As you look over the data below, please find each line where the word "computer" appears, then copy it.

=== Provided records ===

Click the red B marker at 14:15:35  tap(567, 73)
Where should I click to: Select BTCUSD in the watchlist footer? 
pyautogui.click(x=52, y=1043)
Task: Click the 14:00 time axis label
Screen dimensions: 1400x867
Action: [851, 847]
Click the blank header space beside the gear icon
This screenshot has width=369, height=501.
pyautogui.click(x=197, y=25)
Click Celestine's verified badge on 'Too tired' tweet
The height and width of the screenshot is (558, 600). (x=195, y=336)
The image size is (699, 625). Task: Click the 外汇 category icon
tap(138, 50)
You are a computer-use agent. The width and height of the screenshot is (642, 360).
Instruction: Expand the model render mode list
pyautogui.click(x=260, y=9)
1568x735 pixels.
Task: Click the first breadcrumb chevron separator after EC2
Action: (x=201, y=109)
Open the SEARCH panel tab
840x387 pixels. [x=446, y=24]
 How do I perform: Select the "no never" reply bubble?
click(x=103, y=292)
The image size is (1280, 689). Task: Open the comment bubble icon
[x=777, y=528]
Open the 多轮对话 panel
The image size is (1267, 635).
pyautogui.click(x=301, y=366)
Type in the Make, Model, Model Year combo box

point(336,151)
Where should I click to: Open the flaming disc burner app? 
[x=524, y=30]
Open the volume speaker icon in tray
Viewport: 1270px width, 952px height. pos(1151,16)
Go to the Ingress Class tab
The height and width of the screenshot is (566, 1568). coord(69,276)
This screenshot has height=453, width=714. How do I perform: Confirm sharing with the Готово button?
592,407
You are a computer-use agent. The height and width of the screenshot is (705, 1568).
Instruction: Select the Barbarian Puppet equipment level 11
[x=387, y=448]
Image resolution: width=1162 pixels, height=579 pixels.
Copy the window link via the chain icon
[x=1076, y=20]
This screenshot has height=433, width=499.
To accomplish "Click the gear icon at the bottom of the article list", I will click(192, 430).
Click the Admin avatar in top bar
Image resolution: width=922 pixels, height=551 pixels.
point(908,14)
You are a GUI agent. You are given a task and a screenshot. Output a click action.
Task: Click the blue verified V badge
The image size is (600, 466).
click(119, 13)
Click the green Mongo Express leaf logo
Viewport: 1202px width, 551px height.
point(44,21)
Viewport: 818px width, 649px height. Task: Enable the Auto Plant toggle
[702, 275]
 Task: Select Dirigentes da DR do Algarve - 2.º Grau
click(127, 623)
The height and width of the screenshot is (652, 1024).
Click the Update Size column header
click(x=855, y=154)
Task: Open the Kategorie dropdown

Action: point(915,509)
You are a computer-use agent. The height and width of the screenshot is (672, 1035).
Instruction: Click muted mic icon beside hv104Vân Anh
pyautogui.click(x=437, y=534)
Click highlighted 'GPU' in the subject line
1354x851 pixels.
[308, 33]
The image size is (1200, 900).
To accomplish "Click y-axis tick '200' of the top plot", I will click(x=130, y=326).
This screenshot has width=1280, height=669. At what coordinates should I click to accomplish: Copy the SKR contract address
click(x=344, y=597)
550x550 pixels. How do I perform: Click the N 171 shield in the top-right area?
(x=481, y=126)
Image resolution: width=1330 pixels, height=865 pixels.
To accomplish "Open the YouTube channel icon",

===

» Task response:
You are a computer-use agent. The width and height of the screenshot is (642, 360).
You are a computer-use agent. The height and width of the screenshot is (705, 1568).
You are a computer-use agent. The height and width of the screenshot is (672, 1035).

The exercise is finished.